Add company ID to ald_demo #355

vintented · 2021-01-26T14:20:11Z

It would be great to add company IDs (unique numeric sequence) to ald_demo so Asset Resolution can start integrating them into the PACTA for Bank datasets. This addition would ensure that production is always aggregated to the correct entity and help with QA issues and tracking.

Let me know if I can provide any additional details.

maurolepore · 2021-01-26T16:21:43Z

Thanks! @jdhoffa what do you think?

jdhoffa · 2021-01-27T09:10:15Z

I think this is a good call, but have a hunch it may introduce some necessary changes to r2dii.match. In particular, I think that in principle, this ID should replace the id_r2dii ID that we generate in that package. HOWEVER, if for some reason the IDs provided by AR turn out to be corrupt, it could break r2dii.match, so maybe we could do a check in the beginning of match_name(), use the AR IDs if they satisfy our uniqueness criteria (unique by company name + sector), otherwise use id_r2dii.

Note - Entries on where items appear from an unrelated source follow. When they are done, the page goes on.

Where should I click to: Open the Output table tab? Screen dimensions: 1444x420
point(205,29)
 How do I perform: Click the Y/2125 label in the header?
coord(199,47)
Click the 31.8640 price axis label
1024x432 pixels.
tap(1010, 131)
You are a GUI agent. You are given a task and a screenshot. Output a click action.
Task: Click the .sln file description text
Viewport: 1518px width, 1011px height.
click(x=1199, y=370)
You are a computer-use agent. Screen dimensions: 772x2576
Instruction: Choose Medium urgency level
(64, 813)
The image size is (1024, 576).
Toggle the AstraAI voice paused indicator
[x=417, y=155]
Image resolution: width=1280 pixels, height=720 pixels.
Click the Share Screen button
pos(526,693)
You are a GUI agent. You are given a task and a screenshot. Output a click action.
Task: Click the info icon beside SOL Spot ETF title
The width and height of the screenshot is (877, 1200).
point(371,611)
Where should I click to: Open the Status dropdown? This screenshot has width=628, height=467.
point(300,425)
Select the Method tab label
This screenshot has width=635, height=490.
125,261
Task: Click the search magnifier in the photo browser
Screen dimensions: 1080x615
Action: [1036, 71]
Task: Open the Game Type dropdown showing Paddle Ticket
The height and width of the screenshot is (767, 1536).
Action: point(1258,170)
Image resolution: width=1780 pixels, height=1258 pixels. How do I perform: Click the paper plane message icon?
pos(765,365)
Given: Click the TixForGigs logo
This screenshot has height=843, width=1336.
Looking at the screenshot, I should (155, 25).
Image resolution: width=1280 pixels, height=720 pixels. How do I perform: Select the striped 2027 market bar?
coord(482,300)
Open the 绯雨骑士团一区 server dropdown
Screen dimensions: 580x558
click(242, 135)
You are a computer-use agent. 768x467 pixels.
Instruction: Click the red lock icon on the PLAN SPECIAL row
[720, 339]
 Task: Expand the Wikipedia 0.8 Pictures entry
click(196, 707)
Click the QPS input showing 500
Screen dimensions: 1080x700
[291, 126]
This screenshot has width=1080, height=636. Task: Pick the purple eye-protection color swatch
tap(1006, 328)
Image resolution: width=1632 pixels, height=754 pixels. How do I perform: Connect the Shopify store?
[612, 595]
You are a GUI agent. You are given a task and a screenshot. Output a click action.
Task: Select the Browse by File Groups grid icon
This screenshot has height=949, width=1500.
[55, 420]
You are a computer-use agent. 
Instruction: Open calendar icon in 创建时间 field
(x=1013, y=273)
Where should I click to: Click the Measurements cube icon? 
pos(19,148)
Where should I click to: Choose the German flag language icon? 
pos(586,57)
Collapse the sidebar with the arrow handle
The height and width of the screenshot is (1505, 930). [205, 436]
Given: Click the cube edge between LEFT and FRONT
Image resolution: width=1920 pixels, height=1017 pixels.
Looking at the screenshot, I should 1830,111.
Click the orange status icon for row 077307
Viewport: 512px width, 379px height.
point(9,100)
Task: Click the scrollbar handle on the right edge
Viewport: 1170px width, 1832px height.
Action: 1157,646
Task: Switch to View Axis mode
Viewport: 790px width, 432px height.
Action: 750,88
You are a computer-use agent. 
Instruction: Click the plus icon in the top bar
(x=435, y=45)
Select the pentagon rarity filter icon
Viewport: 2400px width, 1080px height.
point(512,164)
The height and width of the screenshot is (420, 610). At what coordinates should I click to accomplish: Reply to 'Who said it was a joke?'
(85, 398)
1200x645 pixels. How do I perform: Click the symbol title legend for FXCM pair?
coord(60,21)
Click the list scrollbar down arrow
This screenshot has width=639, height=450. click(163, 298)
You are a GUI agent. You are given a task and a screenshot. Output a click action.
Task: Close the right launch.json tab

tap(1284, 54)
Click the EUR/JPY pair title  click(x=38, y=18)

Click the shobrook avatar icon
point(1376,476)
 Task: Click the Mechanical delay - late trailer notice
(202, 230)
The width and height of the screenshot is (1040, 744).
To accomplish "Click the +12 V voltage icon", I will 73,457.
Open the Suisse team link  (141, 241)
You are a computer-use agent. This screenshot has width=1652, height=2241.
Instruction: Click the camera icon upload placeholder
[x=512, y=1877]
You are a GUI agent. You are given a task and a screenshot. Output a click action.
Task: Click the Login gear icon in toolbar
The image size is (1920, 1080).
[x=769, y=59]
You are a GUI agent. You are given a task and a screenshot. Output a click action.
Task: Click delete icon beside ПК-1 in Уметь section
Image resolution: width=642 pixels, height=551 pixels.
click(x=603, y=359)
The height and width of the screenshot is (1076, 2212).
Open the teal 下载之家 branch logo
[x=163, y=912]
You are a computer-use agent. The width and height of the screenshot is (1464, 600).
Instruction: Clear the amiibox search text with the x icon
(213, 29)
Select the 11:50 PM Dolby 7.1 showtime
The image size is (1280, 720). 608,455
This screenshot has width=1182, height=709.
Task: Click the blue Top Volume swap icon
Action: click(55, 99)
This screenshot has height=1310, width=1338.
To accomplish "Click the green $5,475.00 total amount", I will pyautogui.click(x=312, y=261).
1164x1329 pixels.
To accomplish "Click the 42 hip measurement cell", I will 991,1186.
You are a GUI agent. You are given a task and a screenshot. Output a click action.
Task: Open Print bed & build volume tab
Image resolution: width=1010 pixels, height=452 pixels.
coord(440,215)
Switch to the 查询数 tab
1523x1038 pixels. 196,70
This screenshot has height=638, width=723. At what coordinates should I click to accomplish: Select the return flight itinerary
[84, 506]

In any case, I think we should start with a PR here, introducing the new column, and leave this PR open while we test the effects on downstream packages. It should be a concerted effort, so let's flag this in the next PACTA dev prioritization session, and figure out when we'll have time to do it.

vintented · 2021-01-27T09:26:59Z

@jdhoffa to confirm the company IDs are unique. @tposey28 I thought adding IDs to the PACTA for Banks dataset would be a useful addition :)

maurolepore · 2021-01-27T13:10:07Z

Can you explain a bit what the company ID are and where they come from? Can you show an example?

This addition would ensure that production is always aggregated to the correct entity and help with QA issues and tracking.

@jdhoffa, would it be safer to move backwards? is there a way to map the matched output back to the company IDs so that we can get the benefits of the IDs in r2dii.analysis without changing upstream code?

vintented · 2021-02-02T15:40:50Z

@maurolepore sorry about the slow response. It has been a busy month, already. The company IDs are generated in Asset Resolution database and are unique to each entity. If needed, @tposey28 can provide additional details.

Here are some examples:
Company ID | Company Name
478460 | Interoil Argentina As
931 | Boeing Co/The

maurolepore · 2021-02-02T15:58:22Z

Thanks @vintented

I'm I right in understanding that the ald_demo you with would look like this?:

devtools::load_all()
#> Loading r2dii.match

ald_wish <- fake_ald(
  id_ar = c(478460, 931), 
  name_company = tolower(c("Interoil Argentina As", "Boeing Co/The"))
)

ald_wish
#> # A tibble: 2 x 4
#>   name_company          sector alias_ald                id_ar
#>   <chr>                 <chr>  <chr>                    <dbl>
#> 1 interoil argentina as power  alpineknitsindiapvt ltd 478460
#> 2 boeing co/the         power  alpineknitsindiapvt ltd    931

^{Created on 2021-02-02 by the reprex package (v0.3.0)}

(Here id_ar means id_<asset resolution> but could be any other meaningful name.)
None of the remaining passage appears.